REQUIREMENTS: Reproduce without alteration the lines from the start of the records through the line containing "tap(441, 53)", inclusive.
■ ■ ■ ■ ■ ■ ■
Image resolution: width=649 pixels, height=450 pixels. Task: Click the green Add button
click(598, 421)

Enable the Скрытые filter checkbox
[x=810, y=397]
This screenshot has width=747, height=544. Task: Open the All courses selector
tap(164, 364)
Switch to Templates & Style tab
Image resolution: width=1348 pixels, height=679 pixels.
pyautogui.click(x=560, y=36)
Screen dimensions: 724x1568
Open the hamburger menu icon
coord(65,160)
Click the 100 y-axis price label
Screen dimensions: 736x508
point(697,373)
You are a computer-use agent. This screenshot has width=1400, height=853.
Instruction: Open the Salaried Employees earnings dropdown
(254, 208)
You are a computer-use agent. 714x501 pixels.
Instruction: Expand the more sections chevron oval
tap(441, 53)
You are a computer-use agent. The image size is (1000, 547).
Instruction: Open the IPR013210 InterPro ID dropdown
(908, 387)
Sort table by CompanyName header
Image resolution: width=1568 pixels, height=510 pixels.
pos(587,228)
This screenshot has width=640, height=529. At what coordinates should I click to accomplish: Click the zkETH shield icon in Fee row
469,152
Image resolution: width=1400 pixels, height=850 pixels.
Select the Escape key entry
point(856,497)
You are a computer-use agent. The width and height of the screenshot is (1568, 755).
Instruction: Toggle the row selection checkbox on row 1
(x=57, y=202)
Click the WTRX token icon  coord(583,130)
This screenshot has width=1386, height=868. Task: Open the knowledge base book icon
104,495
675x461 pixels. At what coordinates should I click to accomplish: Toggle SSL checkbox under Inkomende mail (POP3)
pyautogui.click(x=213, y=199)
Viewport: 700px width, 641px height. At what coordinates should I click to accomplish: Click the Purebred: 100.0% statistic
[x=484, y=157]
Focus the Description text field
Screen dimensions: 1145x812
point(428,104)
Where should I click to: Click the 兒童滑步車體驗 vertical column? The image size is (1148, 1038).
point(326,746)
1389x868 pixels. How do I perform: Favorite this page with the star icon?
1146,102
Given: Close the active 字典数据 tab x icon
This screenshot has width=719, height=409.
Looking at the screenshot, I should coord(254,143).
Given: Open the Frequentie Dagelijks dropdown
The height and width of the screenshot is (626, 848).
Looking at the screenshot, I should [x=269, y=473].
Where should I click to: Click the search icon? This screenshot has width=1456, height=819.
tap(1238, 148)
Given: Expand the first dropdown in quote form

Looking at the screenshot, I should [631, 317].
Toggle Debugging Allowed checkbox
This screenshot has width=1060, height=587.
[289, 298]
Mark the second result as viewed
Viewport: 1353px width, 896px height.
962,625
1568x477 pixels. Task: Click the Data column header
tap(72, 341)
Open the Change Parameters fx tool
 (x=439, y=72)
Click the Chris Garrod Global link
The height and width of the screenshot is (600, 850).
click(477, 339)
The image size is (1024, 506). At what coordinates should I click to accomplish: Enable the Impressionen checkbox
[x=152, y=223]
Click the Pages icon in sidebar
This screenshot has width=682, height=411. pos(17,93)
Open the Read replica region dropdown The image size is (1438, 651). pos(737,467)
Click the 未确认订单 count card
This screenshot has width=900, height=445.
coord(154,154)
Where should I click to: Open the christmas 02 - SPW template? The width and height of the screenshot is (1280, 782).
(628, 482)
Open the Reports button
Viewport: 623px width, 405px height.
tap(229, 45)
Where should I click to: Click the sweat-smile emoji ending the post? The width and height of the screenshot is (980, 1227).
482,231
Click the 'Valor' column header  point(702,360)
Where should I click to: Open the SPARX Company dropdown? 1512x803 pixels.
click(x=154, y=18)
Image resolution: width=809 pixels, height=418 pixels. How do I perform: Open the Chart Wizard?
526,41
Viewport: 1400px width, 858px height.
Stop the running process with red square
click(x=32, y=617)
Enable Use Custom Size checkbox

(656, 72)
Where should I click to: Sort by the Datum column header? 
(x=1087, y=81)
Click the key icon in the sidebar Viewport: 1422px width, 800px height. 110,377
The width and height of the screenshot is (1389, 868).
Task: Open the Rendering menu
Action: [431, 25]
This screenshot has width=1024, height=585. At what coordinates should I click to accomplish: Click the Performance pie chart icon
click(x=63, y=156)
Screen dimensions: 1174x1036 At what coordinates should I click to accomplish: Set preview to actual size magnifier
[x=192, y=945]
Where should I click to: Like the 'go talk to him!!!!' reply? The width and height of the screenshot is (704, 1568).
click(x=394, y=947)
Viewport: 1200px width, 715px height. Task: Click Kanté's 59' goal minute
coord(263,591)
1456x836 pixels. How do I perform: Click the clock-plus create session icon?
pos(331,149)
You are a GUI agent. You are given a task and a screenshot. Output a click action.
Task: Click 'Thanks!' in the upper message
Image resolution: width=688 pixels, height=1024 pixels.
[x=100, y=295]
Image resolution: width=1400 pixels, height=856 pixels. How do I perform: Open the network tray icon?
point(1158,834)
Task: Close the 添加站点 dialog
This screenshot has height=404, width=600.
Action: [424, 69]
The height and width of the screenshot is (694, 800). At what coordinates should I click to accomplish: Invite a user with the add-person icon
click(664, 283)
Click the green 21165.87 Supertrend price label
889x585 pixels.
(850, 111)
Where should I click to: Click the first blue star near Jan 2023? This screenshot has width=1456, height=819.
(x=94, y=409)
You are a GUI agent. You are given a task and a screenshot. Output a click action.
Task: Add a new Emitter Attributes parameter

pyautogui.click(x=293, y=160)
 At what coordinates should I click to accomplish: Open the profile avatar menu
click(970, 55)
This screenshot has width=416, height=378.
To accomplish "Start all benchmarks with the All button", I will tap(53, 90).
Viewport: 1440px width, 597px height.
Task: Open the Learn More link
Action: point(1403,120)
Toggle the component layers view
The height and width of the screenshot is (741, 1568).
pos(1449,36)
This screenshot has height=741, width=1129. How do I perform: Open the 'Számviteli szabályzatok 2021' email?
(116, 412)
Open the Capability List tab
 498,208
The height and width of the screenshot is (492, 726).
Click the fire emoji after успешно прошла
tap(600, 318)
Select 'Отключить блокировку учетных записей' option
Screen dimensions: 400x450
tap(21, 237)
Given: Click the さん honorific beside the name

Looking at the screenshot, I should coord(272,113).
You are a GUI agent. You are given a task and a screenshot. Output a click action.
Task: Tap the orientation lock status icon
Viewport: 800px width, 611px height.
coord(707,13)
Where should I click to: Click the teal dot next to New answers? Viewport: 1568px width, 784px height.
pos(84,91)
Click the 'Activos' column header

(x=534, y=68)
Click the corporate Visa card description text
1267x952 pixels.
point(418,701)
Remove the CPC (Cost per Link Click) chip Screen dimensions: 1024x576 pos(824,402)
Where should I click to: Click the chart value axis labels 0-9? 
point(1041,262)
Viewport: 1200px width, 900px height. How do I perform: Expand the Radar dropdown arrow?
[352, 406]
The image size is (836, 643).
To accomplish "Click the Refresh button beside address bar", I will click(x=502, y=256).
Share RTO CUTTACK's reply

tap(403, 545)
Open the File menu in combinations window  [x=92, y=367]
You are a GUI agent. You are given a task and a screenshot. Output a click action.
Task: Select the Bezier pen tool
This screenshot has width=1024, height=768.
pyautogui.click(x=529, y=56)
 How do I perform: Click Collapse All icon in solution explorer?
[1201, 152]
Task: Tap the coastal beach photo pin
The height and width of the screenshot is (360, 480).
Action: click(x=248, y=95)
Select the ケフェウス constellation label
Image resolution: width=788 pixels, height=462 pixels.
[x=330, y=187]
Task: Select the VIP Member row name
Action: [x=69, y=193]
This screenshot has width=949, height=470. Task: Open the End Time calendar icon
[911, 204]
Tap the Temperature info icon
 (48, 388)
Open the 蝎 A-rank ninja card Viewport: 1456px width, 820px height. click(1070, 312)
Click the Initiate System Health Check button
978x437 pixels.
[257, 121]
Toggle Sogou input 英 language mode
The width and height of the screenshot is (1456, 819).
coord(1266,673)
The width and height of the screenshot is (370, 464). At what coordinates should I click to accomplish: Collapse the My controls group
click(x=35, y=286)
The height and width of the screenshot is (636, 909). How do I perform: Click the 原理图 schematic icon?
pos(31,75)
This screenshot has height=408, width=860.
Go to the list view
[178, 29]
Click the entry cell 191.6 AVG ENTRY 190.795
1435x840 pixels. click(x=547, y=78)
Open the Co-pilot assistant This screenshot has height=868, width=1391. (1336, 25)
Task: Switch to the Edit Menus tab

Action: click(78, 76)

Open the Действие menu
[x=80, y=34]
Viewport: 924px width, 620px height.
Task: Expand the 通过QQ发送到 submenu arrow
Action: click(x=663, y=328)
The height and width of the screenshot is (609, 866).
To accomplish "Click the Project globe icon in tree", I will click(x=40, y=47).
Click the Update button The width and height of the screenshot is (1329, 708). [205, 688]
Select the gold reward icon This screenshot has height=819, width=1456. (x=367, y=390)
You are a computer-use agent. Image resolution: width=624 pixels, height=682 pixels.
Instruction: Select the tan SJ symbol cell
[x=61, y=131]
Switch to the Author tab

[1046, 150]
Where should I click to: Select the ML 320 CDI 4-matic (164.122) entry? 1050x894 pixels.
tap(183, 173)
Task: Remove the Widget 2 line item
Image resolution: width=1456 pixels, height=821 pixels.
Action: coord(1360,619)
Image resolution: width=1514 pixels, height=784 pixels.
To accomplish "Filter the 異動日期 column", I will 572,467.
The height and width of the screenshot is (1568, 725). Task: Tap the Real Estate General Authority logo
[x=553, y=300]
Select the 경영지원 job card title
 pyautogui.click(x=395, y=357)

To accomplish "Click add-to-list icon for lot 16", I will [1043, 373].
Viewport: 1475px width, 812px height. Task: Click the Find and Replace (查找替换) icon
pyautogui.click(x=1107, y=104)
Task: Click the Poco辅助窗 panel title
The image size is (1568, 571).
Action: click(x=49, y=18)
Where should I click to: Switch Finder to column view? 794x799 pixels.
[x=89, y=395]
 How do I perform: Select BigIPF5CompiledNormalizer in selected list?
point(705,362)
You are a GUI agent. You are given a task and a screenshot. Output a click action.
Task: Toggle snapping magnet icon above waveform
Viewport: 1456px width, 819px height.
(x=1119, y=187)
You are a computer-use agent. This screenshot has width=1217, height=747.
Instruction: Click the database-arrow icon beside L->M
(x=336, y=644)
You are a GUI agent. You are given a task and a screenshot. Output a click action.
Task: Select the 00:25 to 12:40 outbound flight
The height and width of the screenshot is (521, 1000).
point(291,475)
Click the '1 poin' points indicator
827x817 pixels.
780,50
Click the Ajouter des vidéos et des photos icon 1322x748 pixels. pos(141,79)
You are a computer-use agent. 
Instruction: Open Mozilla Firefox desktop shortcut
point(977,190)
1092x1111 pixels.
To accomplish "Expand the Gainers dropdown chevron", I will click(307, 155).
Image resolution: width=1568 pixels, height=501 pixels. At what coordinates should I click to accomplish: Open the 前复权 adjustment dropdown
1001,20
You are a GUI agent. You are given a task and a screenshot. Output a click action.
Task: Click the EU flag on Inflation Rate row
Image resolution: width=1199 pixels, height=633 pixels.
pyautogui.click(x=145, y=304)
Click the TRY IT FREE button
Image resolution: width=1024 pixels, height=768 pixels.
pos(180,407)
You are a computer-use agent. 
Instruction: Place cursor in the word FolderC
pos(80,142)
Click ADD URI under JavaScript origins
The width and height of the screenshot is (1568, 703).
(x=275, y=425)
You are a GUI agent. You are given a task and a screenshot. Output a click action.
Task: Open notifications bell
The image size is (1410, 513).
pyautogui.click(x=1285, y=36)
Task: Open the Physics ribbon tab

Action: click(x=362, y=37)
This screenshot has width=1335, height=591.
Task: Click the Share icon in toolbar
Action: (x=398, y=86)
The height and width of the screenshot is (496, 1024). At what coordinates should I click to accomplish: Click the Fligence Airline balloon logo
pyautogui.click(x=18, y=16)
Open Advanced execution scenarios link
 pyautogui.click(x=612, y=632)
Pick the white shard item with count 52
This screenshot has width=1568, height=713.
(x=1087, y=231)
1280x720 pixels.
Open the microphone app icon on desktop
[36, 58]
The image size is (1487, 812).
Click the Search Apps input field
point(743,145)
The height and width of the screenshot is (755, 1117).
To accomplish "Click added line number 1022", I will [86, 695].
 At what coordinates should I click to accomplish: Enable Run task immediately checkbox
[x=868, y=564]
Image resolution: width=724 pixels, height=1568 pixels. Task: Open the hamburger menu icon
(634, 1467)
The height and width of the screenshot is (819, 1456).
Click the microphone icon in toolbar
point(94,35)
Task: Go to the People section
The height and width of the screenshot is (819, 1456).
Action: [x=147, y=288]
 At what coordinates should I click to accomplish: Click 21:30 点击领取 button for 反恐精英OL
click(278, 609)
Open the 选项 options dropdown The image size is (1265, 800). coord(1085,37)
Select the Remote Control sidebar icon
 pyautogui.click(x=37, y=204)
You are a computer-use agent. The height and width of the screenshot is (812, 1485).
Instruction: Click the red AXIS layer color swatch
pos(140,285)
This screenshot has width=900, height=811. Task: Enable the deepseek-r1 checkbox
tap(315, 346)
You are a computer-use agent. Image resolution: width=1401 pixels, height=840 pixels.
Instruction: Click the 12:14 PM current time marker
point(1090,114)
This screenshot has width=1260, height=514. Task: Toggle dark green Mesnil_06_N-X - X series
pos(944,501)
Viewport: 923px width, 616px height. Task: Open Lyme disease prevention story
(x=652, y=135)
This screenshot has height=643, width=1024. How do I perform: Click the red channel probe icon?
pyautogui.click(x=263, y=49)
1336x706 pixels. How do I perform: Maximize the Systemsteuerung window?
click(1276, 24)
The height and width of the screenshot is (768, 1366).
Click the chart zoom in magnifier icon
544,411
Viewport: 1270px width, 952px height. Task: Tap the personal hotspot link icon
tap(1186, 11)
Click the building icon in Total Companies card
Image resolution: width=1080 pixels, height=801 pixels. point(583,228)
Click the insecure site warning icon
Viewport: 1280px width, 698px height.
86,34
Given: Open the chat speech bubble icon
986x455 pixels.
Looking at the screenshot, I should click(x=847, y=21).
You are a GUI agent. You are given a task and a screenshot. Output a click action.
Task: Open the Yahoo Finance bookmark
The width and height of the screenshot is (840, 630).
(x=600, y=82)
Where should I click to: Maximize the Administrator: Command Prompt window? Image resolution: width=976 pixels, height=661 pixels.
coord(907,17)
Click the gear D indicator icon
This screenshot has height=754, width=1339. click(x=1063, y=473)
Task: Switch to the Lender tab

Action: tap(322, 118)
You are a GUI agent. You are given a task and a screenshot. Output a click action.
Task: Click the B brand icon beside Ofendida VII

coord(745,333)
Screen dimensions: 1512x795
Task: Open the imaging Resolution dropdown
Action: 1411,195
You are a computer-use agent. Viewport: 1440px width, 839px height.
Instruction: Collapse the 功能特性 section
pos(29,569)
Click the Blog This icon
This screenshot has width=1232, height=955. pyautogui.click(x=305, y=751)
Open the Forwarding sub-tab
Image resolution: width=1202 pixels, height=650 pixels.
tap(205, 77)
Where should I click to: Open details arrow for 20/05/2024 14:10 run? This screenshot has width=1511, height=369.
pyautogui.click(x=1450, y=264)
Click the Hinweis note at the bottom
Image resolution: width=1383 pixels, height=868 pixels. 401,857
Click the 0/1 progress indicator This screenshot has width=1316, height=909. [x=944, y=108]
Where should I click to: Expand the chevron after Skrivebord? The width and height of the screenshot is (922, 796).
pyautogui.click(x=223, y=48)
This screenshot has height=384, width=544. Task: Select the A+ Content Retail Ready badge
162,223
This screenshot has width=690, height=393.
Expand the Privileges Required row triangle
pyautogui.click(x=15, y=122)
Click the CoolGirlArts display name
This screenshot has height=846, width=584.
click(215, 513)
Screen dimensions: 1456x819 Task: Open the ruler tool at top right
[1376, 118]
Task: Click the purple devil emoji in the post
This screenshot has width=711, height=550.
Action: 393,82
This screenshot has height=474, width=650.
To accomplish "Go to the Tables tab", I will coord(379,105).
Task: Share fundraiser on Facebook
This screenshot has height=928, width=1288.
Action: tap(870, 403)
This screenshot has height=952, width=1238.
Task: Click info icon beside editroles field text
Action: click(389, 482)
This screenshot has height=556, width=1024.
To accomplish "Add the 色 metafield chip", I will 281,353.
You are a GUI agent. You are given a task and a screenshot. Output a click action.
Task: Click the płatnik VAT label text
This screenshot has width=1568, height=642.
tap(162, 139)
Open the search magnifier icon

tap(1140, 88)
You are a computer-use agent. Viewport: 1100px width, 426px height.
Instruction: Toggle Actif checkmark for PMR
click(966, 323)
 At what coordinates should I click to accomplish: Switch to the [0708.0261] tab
■ ■ ■ ■ ■ ■ ■
OUTPUT OF THE TASK:
Image resolution: width=649 pixels, height=450 pixels. Task: Click the green Add button
click(598, 421)

Enable the Скрытые filter checkbox
[x=810, y=397]
This screenshot has width=747, height=544. Task: Open the All courses selector
tap(164, 364)
Switch to Templates & Style tab
Image resolution: width=1348 pixels, height=679 pixels.
pyautogui.click(x=560, y=36)
Screen dimensions: 724x1568
Open the hamburger menu icon
coord(65,160)
Click the 100 y-axis price label
Screen dimensions: 736x508
point(697,373)
You are a computer-use agent. This screenshot has width=1400, height=853.
Instruction: Open the Salaried Employees earnings dropdown
(254, 208)
You are a computer-use agent. 714x501 pixels.
Instruction: Expand the more sections chevron oval
tap(441, 53)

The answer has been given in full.